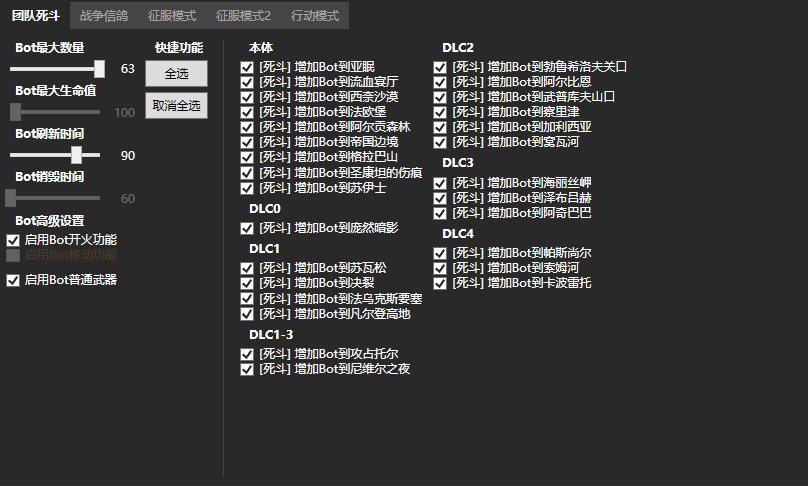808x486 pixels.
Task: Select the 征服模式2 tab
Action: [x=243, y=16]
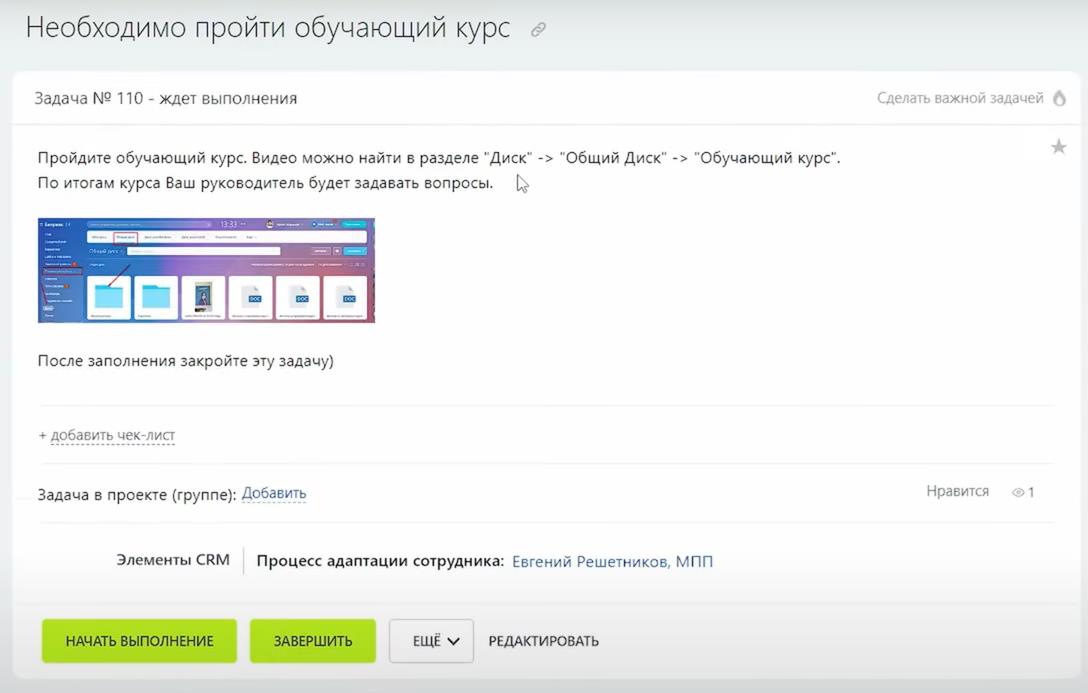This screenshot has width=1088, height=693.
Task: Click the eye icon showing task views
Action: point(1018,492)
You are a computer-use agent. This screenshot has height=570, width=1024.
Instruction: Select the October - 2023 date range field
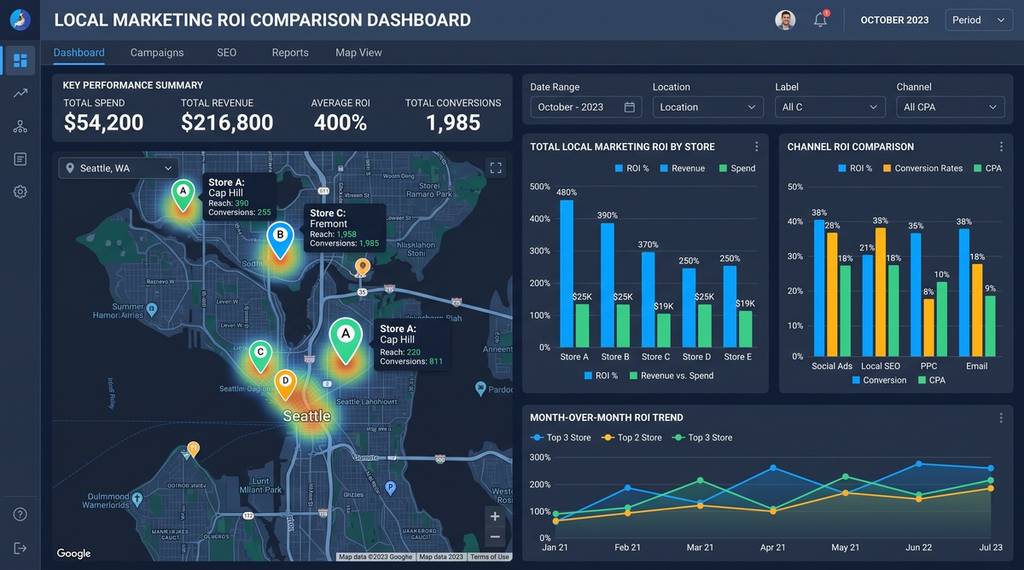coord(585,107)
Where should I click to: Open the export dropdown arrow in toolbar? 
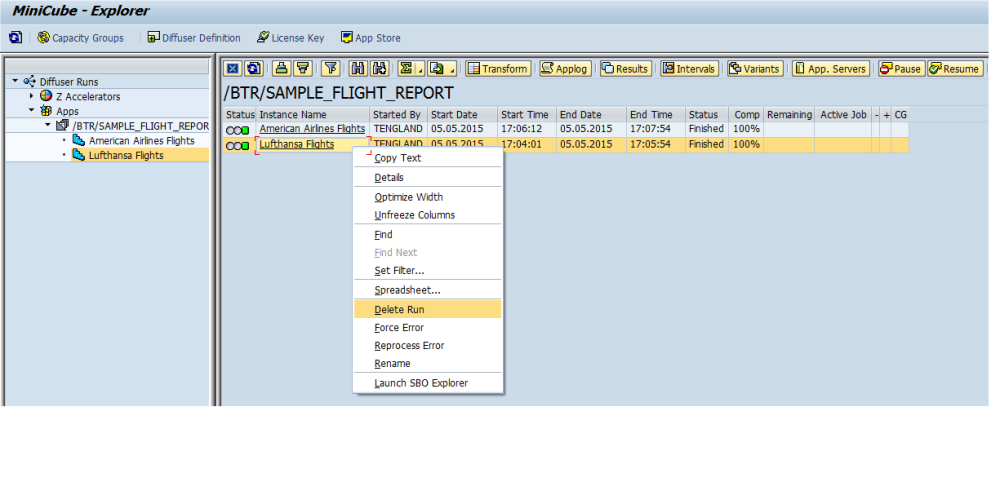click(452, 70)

...

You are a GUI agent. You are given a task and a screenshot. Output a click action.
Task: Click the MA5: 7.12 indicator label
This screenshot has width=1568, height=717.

What the exercise asks -
Every line above from the line with "You are a GUI" to the line with "This screenshot has width=1568, height=717.", inclusive, must be returned exactly; no other line belongs in the reply.

Solution for this task -
You are a GUI agent. You are given a task and a screenshot. Output a click action.
Task: Click the MA5: 7.12 indicator label
This screenshot has width=1568, height=717.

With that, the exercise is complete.